44. The antibody of claim 39(b) wherein the antibody comprises a heavy chain variable region having a sequence at least 98% identical to SEQ ID NO: 33, and the antibody comprises a light chain variable region having a sequence at least 98% identical to SEQ ID NO: 31.

45. A kit comprising:

(i) a composition comprising a first antibody according to claim 39(a)(i); and

(ii) a composition comprising a second antibody according to claim 39(a)(ii).

46. The kit of claim 45 wherein the first antibody and the second antibody both bind to Mcm5 but the first antibody and the second antibody bind to different epitopes of Mcm5; and

(a) (i) the first antibody binds to SEQ ID NO: 1 and the second antibody binds to SEQ ID NO: 2; or (ii) the first antibody binds to SEQ ID NO: 2 and the second antibody binds to SEQ ID NO: 1; and/or

(b) the first antibody is immobilized to an ELISA plate; and/or

(c) the second antibody is immobilized to an ELISA plate; and/or

(d) the second antibody is conjugated to a radioactive label, optionally wherein the radioactive label is Europium3+; and/or

(e) the first antibody is conjugated to a radioactive label, optionally wherein the radioactive label is Europium3+.

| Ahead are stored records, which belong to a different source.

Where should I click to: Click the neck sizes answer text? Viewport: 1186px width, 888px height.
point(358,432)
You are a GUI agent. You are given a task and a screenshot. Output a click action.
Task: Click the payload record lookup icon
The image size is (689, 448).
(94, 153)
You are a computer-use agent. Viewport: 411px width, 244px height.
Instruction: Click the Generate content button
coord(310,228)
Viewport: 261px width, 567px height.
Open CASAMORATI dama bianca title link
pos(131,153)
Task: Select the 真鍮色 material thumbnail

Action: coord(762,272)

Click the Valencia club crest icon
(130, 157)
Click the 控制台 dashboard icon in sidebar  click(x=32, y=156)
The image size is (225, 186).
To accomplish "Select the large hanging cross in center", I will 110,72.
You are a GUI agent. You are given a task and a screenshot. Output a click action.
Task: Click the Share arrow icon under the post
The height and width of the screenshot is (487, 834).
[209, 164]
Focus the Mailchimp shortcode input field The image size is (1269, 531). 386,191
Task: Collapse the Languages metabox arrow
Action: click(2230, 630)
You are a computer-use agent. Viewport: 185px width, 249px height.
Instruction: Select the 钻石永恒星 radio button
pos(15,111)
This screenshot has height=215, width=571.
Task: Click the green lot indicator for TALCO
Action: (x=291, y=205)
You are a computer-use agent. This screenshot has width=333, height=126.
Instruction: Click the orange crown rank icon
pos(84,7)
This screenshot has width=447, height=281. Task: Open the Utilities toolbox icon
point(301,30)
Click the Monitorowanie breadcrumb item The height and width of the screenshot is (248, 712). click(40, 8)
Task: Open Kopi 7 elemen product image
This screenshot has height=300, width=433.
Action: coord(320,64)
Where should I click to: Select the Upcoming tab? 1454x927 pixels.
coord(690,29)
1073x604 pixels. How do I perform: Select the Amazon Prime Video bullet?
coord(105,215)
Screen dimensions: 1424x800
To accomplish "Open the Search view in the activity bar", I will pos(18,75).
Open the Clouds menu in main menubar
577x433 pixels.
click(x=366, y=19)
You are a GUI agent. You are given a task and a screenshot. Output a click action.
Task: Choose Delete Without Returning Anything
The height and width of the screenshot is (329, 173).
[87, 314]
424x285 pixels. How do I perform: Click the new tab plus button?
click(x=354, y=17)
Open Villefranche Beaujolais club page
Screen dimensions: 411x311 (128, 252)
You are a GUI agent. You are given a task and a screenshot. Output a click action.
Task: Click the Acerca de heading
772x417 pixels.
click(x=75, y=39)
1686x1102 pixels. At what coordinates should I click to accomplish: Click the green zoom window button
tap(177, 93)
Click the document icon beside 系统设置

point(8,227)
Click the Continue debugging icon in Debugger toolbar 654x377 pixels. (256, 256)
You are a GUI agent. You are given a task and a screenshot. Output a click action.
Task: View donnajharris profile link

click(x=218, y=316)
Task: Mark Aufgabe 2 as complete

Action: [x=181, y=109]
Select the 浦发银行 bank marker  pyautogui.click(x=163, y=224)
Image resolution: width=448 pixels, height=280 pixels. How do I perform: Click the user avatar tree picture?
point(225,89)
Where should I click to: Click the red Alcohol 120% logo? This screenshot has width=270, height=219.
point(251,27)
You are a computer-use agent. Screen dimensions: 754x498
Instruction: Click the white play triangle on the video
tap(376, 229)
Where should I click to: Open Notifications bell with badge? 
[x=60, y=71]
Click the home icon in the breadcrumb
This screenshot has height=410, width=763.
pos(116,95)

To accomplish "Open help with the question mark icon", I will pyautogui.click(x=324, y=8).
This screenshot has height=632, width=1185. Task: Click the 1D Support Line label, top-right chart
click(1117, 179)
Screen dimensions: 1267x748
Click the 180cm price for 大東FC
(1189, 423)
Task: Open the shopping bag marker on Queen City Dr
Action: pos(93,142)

47. A method of determining the concentration or amount of Mcm5 in a sample comprising the following steps:

(i) providing an immobilized first antibody which is an antibody of claim 39 immobilized to a solid support;

(ii) exposing the sample to the immobilized first antibody such that Mcm5 in the sample may bind to the immobilized antibody to provide immobilized Mcm5;

(iii) providing a labelled second antibody which is an antibody of claim 39 conjugated to a label;

(iv) exposing the immobilized Mcm5 to the labelled second antibody such that the labelled second antibody may bind to the Mcm5; and

(v) detecting the concentration of the labelled second antibody;

wherein the first antibody and the second antibody both bind to Mcm5 but the first antibody and the second antibody bind to different epitopes of Mcm5.

48. The method of claim 47 wherein the first antibody and the second antibody both bind to Mcm5 but the first antibody and the second antibody bind to different epitopes of Mcm5; and

(a) (i) the first antibody binds to SEQ ID NO: 1 and the second antibody binds to SEQ ID NO: 2; or (ii) the first antibody binds to SEQ ID NO: 2 and the second antibody binds to SEQ ID NO: 1; and/or

(b) the first antibody is immobilized to an ELISA plate; and/or

(c) the second antibody is immobilized to an ELISA plate; and/or

(d) the second antibody is conjugated to a radioactive label, optionally wherein the radioactive label is Europium3+; and/or

(e) the first antibody is conjugated to a radioactive label, optionally wherein the radioactive label is Europium

49. The method of claim 47 wherein the step of detecting the concentration of the labelled second antibody comprises immunofluorescent detection of Eu3+.

50. The method of claim 48 wherein the step of detecting the concentration of the labelled second antibody comprises immunofluorescent detection of Eu3+.